Problem description -> Reproduce the listing below word for word and exclude any picture.

Information supplied ->
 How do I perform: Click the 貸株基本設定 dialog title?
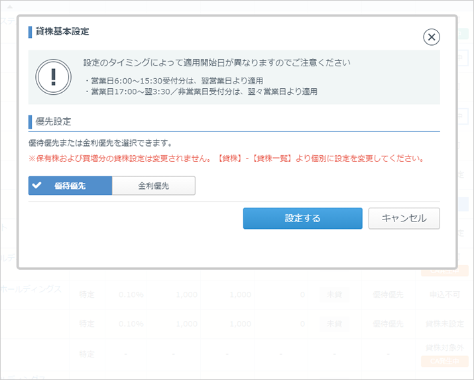(x=62, y=31)
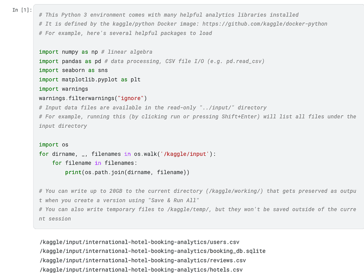
Task: Click the print(os.path.join) statement
Action: coord(127,172)
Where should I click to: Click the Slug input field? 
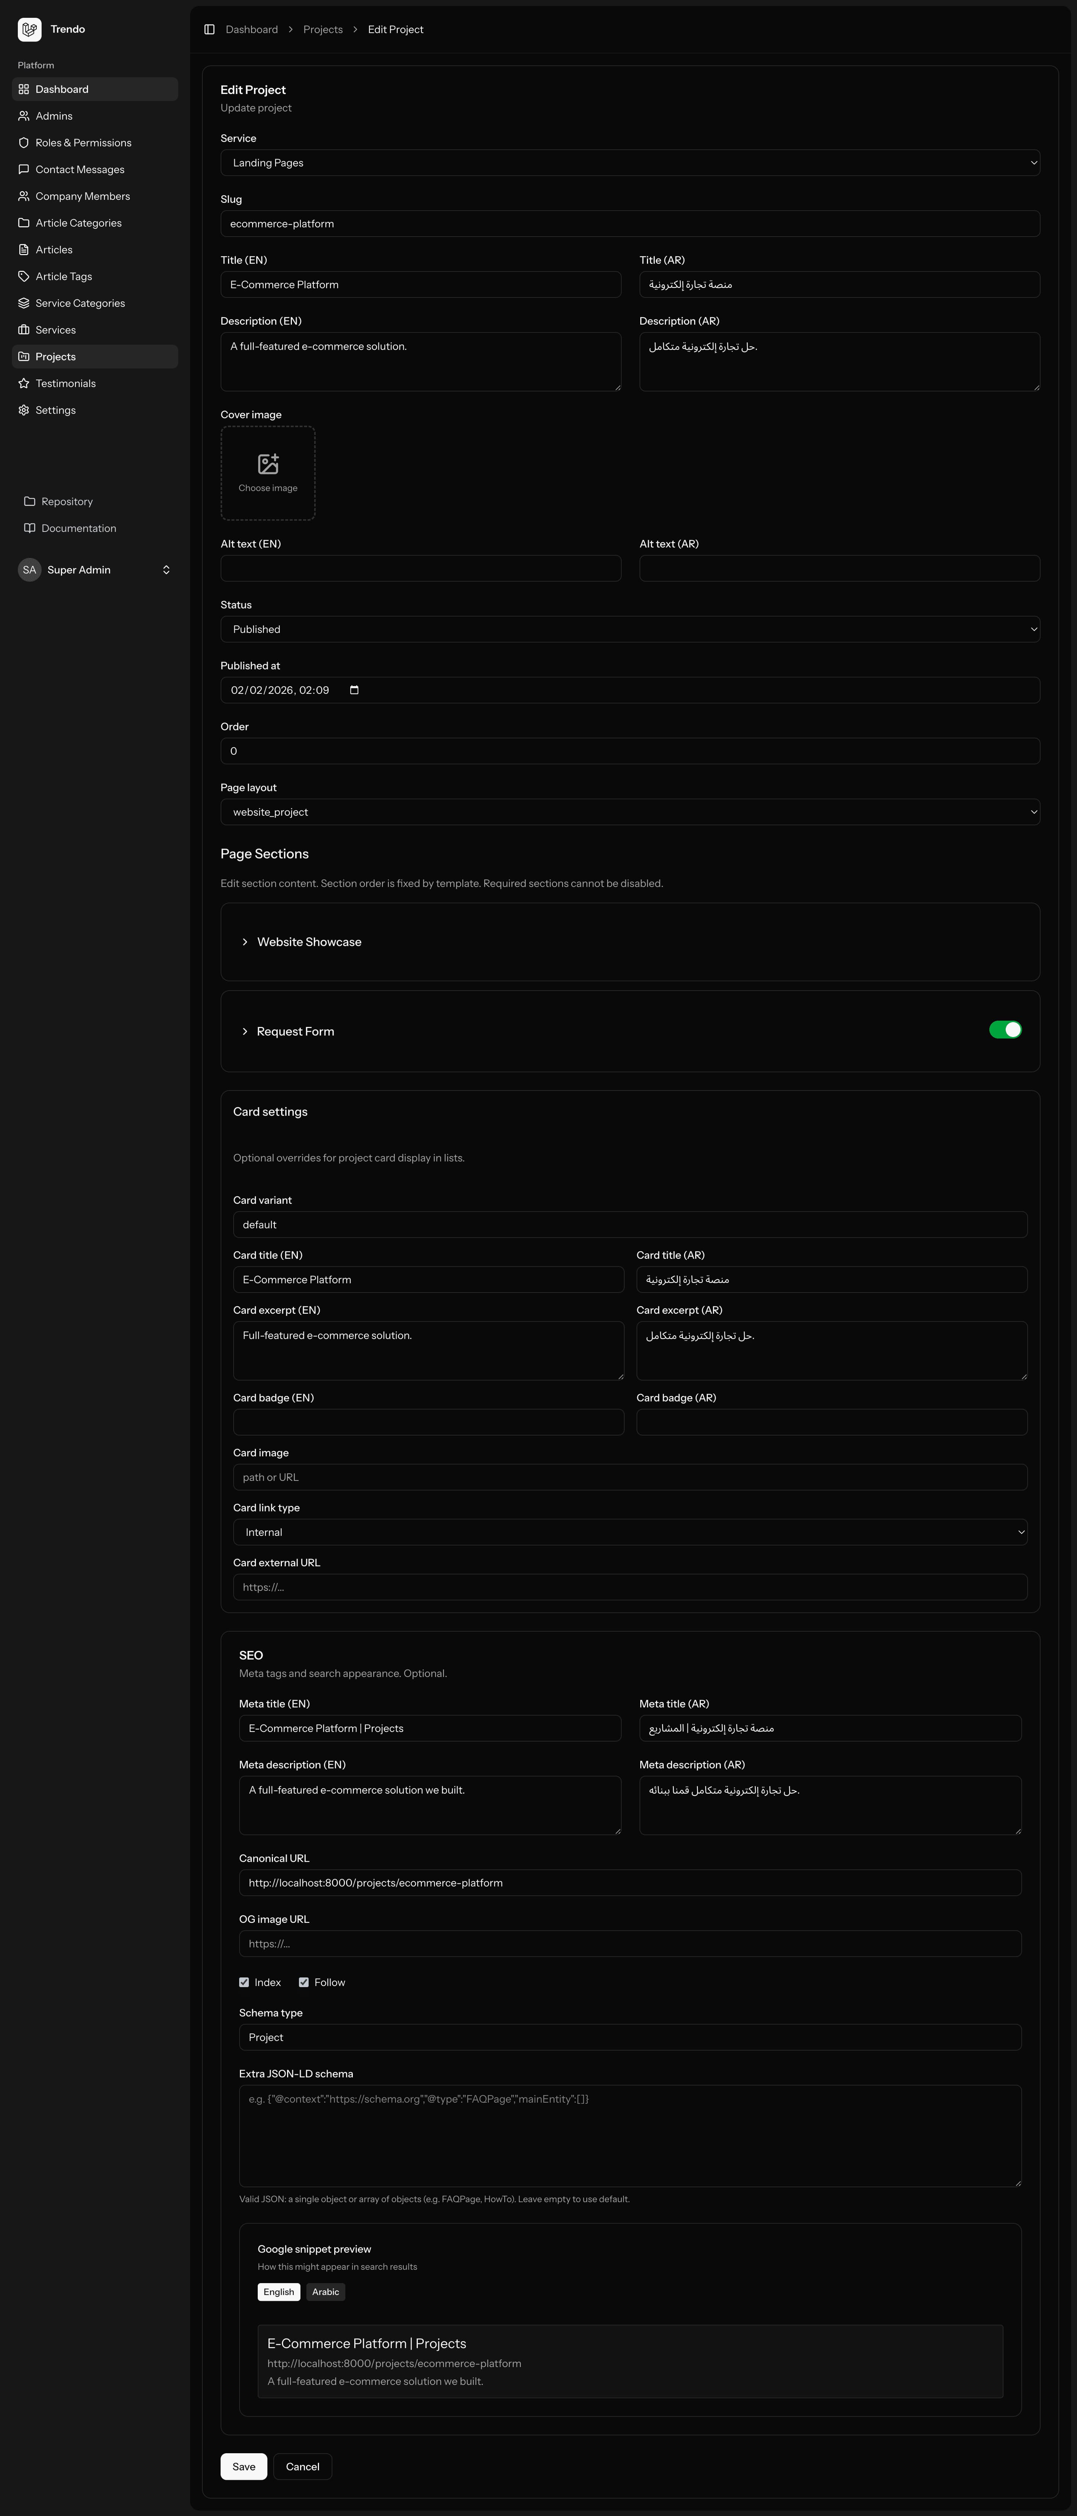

Output below ->
 How do I perform: Click the 貸株基本設定 dialog title?
(x=62, y=31)
Task: Click the print(os.path.join) statement
Action: coord(127,172)
Where should I click to: Click the Slug input field? 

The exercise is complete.